Deliberations at the National Economic Development and Labour Council (Nedlac) on a national minimum wage and measures to stabilise labour relations are far advanced and could be finalised ahead of President Jacob Zuma’s state of the nation address on February 9.
This would allow him to announce the ground-breaking agreement as a major achievement of his administration when he reviews the year gone by and outlines the government’s plans for the year ahead.
However, the legislative process of incorporating the agreement into law will take much longer as the draft bill would have to be submitted to the Cabinet, released for public comment, redrafted and undergo the parliamentary process of public hearings and debate.
Any movement towards reforming the legislative framework for labour relations will be critical in addressing some of the concerns of credit ratings agencies, which have flagged the rigidity of the system.
The parties to Nedlac were hoping to wrap up their negotiations on the national minimum wage and the labour relations system at meetings held on Wednesday and to be held again next week, said Department of Labour chief director of labour relations Thembinkosi Mkalipi.

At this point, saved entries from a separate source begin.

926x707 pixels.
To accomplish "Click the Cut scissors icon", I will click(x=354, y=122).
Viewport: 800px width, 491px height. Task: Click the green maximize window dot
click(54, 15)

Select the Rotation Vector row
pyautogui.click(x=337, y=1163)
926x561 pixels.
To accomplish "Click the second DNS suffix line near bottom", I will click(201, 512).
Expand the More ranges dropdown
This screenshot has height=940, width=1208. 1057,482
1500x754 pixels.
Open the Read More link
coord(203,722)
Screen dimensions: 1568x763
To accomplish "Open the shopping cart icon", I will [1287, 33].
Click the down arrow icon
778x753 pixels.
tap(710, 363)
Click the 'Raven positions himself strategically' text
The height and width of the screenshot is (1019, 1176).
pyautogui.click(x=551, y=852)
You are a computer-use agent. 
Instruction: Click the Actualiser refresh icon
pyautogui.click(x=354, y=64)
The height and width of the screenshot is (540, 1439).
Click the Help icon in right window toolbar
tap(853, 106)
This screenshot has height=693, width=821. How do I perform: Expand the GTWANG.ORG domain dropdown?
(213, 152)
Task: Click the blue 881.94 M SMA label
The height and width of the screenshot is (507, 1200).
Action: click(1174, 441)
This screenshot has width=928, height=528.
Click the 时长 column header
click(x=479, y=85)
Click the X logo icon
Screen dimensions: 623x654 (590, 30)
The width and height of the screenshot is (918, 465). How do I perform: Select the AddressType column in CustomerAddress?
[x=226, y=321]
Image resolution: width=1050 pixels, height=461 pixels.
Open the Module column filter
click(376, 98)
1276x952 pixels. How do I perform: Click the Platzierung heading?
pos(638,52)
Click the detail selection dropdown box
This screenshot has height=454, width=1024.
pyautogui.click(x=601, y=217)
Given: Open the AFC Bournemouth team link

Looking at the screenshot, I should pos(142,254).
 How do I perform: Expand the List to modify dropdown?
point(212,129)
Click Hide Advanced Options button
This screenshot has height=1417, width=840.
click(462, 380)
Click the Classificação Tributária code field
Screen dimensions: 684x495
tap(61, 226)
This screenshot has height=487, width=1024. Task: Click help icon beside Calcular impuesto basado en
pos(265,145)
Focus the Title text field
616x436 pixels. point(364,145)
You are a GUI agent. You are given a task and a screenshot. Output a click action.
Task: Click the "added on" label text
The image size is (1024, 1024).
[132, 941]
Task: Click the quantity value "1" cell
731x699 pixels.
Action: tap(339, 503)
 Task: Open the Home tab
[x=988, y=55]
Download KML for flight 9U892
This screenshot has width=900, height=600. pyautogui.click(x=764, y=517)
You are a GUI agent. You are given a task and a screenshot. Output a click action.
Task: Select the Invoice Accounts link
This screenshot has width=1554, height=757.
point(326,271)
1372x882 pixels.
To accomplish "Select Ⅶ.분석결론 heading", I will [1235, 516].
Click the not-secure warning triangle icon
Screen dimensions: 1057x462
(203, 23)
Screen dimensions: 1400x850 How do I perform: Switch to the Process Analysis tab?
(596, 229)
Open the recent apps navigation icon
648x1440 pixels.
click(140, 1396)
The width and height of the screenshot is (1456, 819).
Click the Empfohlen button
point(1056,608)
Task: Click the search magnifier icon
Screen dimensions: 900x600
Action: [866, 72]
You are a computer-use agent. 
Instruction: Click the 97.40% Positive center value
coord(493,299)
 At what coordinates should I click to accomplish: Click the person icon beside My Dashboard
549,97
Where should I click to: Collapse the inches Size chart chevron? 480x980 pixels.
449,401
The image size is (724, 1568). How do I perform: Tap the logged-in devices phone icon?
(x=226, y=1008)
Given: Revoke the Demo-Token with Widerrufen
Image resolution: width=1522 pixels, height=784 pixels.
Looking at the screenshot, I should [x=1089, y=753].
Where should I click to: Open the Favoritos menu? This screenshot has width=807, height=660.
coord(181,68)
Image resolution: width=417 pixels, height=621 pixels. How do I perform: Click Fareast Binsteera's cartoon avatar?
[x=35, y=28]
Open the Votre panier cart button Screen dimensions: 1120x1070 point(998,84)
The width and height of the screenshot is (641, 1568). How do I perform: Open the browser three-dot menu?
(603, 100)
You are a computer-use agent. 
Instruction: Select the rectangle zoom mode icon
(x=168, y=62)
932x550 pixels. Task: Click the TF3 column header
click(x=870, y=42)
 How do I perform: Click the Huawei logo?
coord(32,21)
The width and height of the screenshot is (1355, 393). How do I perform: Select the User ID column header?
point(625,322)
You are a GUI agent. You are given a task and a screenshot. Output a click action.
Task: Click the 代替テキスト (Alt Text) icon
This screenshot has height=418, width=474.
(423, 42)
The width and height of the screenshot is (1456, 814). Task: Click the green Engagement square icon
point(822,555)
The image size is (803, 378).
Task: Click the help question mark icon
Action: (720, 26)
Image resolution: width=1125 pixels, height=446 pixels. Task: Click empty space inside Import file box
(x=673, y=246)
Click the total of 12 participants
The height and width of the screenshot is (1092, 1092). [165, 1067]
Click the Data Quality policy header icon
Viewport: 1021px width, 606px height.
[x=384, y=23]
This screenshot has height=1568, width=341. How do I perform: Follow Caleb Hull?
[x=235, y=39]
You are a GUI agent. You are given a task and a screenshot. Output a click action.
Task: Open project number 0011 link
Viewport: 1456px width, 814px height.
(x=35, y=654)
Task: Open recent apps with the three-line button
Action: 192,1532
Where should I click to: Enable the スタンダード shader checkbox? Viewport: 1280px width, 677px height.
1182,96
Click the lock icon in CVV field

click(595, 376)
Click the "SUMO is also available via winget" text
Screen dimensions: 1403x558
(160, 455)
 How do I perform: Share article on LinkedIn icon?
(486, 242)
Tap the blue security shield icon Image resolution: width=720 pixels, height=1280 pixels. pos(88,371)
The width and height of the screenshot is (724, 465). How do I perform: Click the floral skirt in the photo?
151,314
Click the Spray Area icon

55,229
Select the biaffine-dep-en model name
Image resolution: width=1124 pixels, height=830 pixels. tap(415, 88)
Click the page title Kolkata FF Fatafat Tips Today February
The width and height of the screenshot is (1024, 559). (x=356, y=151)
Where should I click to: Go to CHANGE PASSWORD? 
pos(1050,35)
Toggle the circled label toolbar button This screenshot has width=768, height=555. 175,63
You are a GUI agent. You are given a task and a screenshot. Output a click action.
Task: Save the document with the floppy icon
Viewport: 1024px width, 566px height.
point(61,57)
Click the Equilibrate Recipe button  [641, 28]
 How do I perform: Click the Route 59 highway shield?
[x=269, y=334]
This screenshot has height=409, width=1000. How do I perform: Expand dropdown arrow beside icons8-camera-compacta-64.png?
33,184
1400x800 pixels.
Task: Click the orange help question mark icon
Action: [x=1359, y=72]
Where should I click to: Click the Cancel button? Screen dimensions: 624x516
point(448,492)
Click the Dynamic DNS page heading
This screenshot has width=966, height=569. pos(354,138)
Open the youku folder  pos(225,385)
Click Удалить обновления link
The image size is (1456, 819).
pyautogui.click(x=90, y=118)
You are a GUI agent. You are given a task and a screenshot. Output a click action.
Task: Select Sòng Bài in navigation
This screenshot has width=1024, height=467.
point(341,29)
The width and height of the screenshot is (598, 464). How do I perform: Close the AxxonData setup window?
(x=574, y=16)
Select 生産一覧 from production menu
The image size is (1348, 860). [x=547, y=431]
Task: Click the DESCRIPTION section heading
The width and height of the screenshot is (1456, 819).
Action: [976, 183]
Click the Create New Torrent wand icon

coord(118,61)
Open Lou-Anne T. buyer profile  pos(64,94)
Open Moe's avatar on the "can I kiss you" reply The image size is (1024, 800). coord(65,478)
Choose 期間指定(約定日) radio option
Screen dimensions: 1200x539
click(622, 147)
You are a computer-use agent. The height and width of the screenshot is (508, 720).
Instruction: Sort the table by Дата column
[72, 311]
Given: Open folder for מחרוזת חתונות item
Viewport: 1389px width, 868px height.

He did not believe there would be any change to the national minimum wage of R20 per hour recommended by the panel set up by Deputy President Cyril Ramaphosa. However, many matters still needed to be finalised such as who would be covered by the minimum wage and how it would be reviewed.
"There is still a lot of discussion that we need to have around this," Mkalipi said.
There was also an "understanding" within Nedlac on the need for secret ballots ahead of a strike, he added. Secret ballots have been a hugely contentious issue and have been strongly opposed by trade unions.
Business Unity SA representative in Nedlac Tanya Cohen said also under discussion was a very significant code of good practice on collective bargaining, industrial action and picketing, which she said went a very long way in giving guidance as to what was acceptable behaviour and what was not during industrial action.
This included the use of dangerous weapons during strike-related conduct.
A lot of discussion had also taken place around the issue of advisory arbitration with some details still needing to be thrashed out.
Advisory arbitration refers to the arbitration carried out under the auspices of the Commission for Conciliation, Mediation and Arbitration for parties to prolonged and violent strikes which offer little prospect of an agreement being reached.
The idea is that the arbitrator/ mediator would propose an advisory settlement which the employer and the trade unions could take back to their constituencies in a bid to get an agreement.
The advice could be accepted or rejected but the mechanism allowed for a third party to bring some rationality to a dispute, Cohen said.
"There is a substantial package and if it is adopted in the form it has been presented it will be extremely positive for the country," she said, acknowledging that there were still some "sticky bits" to work out.
However, "substantially there is significant agreement on the issues".
Thursday’s meeting would be by a subcommittee of the committee of principals and would decide on the recommendations of the panel, Cohen said. Discussions would also take place on issues of labour relations stability — within task teams — which were at a very advanced stage.
"There is significant urgency and all social partners are trying very hard to finalise the issues," Cohen said.
She agreed that the legislative process enacting the changes would take time, but noted that Nedlac task teams had formulated legal texts to amend the Labour Relations Act to achieve greater stability.
"The draft legislation is substantially there," she said.